Jenn Salley: Unlicensed daycare owner who left twin toddlers to drown in pool as she answered door is spared jail
KNOXVILLE, TENNESSEE: An unlicensed, in-home daycare owner pled guilty to two counts of criminally negligent homicide after two children died from drowning in her pool. Identified as Jenn Salley, the woman was sentenced to probation.
Salley, 37, will be serving four years on state supervised probation after the family of twin-toddlers Elijah and Elyssa Orejuela requested for it. The Knoxville News Sentinel reported that the children died from drowning in a pool in Salley's Tennessee home in 2018. Salley, who operated the Om Baby Daycare as a babysitter, will also be placed on the Tennessee Department of Children’s Services Severe Abuse Registry, the outlet reported.

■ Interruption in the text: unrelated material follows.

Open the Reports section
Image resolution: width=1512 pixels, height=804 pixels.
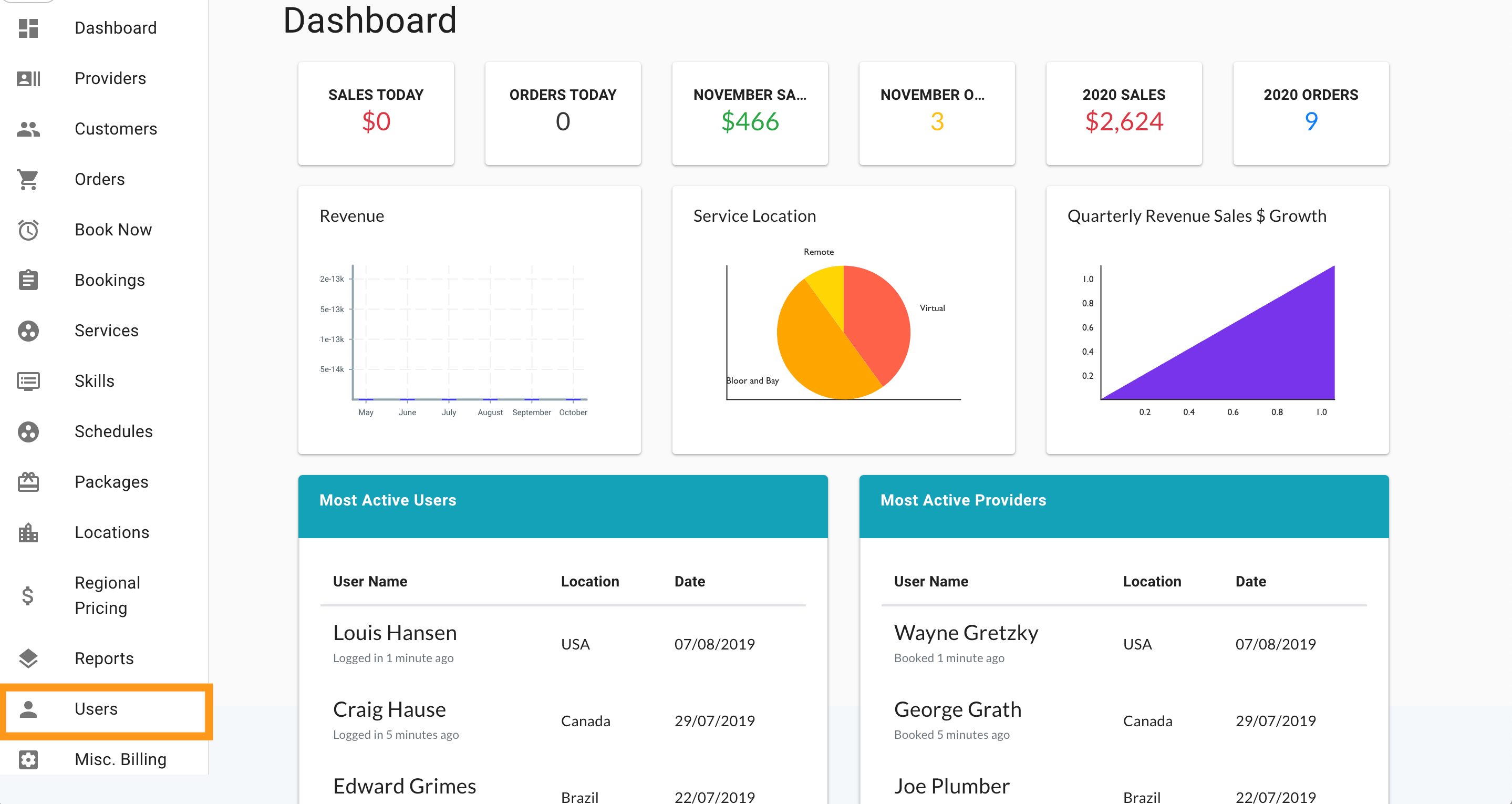(x=104, y=658)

In the victim impact statement, the family said the “trail of destruction she left is unfathomable". They added, "There is no punishment for Jennifer Salley that could or would ever equal the suffering our family will endure the rest of our lives due to her criminal conduct. No amount of jail time would turn back time. It wouldn’t bring Elyssa back. It wouldn’t bring Elijah back. It would not bring their laughs back."
The one-year-old twins were in Salley's care when she went to answer the door for another child. The News Sentinel reported at the time that this had allowed the twins to climb into the pool, before they were found floating in the pool's deep end. They were rushed to East Tennessee Children’s Hospital by an ambulance. Elyssa died at the hospital, and Elijah two days later on July 22, after being put on life support.
According to Tennessee law, unlicensed daycares at home are prohibited from providing baby care facilities for more than four children at a time, no longer than three hours a day. Salley's Om Baby Facebook page however showed photos with up to 11 children at a time. Weeks later, the state’s Department of Human Services received a complaint about the crowd at Salley's home. State evaluators who had previously visited Salley's property multiple times before the tragedy had also given her a temporary restraining order, under which Salley couldn't provide her services without getting a license. Evidence of the smell of feces and poor supervision at the home were also mentioned by investigators, the evaluators had reported to the media.
Salley allegedly took payments in the form of pain medications. Her advertisement on Care.com also falsely claimed that she was licensed by the state, thus allowing her to care for more than four children at a time. Back when the twins died, Salley herself did not have custody of her own children as her parents had complained against her being an abusive parent and took care of their grandchildren instead.
The news of Salley's sentence comes shortly after a man pled guilty to charges related to the death of his granddaughter who fell 150 ft from the window of a cruise ship docked in Puerto Rico last year. The 18-month-old was being watched by her grandfather when she fell out of the window. Salvatore Anello pled guilty to negligent homicide in the death of his grandchild, Chloe Wiegand, on Thursday, October 15, as previously reported by MEAWW.